Il existe aussi des alèses jetables que vous pouvez mettre sous un plaid dans le fauteuil. (Ce sont les mêmes carrés que dans les hôpitaux). Mon conseil est de les acheter plutôt dans un rayon animaux car ils sont bien moins chers (vous en trouverez dans deux tailles différentes chez action).
Quand la protection devient nécessaire : Comment la choisir ?
Si malgré tous vos efforts, les accidents nocturnes, diurnes, ou lors de sorties deviennent trop fréquents, la protection entre en jeu.
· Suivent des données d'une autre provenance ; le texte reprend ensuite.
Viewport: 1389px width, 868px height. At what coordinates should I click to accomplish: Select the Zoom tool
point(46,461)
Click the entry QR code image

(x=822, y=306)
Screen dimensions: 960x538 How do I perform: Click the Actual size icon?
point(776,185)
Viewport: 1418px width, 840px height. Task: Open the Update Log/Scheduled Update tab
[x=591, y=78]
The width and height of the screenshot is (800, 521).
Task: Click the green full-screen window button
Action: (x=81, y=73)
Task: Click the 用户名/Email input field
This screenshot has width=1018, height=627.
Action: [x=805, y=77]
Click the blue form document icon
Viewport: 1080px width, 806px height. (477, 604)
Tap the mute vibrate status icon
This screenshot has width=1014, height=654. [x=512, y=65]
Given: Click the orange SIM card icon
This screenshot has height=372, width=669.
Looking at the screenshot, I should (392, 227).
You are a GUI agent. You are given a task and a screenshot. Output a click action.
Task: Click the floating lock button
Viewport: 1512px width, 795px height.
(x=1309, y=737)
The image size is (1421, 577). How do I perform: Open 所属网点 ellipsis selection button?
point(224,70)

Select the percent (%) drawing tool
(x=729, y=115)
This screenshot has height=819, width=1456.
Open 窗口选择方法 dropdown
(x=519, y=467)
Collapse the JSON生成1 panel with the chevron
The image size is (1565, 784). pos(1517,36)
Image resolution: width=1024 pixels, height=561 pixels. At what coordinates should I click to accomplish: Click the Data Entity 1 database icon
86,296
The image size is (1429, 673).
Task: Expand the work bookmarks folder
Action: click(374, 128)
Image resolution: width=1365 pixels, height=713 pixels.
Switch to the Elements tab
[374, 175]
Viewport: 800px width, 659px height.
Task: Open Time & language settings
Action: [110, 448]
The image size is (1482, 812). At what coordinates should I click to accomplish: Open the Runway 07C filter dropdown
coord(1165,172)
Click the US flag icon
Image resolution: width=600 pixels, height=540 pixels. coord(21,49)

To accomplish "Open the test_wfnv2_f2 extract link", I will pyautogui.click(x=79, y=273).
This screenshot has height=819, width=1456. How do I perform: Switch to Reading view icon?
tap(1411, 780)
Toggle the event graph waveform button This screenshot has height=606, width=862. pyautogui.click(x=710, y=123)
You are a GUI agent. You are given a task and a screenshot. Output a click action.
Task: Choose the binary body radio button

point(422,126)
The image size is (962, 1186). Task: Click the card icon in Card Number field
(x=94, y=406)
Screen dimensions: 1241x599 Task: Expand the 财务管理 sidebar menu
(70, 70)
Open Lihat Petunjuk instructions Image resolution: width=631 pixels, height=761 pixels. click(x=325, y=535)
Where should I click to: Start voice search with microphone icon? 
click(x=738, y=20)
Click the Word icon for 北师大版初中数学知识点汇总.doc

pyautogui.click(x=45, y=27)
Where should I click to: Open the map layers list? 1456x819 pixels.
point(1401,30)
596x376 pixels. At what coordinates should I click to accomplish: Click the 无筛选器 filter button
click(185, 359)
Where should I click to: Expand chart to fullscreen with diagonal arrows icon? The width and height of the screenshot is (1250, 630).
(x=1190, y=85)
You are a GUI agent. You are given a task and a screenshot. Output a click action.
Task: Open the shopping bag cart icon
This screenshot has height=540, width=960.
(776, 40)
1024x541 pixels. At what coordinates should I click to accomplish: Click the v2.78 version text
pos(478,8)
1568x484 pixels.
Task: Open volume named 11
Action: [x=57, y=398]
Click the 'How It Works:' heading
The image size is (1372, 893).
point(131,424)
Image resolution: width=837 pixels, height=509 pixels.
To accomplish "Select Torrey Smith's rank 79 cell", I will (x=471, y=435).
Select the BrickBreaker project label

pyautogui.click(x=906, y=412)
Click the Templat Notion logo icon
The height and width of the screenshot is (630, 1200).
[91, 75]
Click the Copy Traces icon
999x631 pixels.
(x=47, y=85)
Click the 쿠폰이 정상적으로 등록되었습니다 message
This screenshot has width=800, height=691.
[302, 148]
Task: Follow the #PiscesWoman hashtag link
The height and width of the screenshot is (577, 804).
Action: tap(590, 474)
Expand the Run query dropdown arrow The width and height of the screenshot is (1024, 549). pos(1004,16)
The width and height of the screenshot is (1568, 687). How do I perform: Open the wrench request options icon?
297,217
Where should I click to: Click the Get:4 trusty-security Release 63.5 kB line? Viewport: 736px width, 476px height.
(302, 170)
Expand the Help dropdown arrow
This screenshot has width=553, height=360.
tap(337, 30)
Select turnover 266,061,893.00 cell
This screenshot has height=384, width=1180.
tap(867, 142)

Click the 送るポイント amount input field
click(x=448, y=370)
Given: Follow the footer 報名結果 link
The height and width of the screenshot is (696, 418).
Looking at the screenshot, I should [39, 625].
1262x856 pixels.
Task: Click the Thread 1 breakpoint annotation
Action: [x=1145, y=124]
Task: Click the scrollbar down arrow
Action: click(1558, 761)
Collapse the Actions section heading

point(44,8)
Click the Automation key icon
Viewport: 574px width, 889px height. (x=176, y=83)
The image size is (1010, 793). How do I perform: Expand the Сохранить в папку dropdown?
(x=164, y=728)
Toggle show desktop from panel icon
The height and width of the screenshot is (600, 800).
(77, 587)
Mais elle ne doit pas être une « couche de bébé ».
1. Choisir le bon format pour préserver la fierté

- Les « Pants » (culottes absorbantes) : C’est la solution à privilégier. Elles s’enfilent comme un sous-vêtement classique. Cela permet à la personne de continuer à aller aux toilettes normalement. La protection n’est là que comme un « filet de sécurité ».
- Les changes complets : À réserver uniquement pour la nuit ou pour les stades très avancés où la personne ne se lève plus du tout.
2. Encourager l’autonomie dans le change
Même avec une protection, votre proche peut rester acteur :
- Placez les culottes propres bien en vue dans la salle de bain, sur une étagère à hauteur d’yeux.
- Installez une poubelle à pédale facile d’accès pour qu’il puisse jeter sa protection lui-même.
- Utilisez des lingettes imprégnées pour faciliter sa propre toilette sans qu’il ait besoin de gérer l’eau et le savon s’il a du mal. Cela permet de faire un peu de nettoyage entre deux passages d’aide à la toilette.
Conclusion : Un pas après l’autre
Gérer l’incontinence de son proche est un marathon. Il n’y a pas de solution miracle, mais une multitude de petites adaptations qui, bout à bout, changent la vie.
N’oubliez pas que chaque fois que votre proche réussit à atteindre les toilettes seul grâce à votre abattant de couleur ou votre veilleuse, c’est une victoire pour sa dignité et un soulagement pour votre quotidien.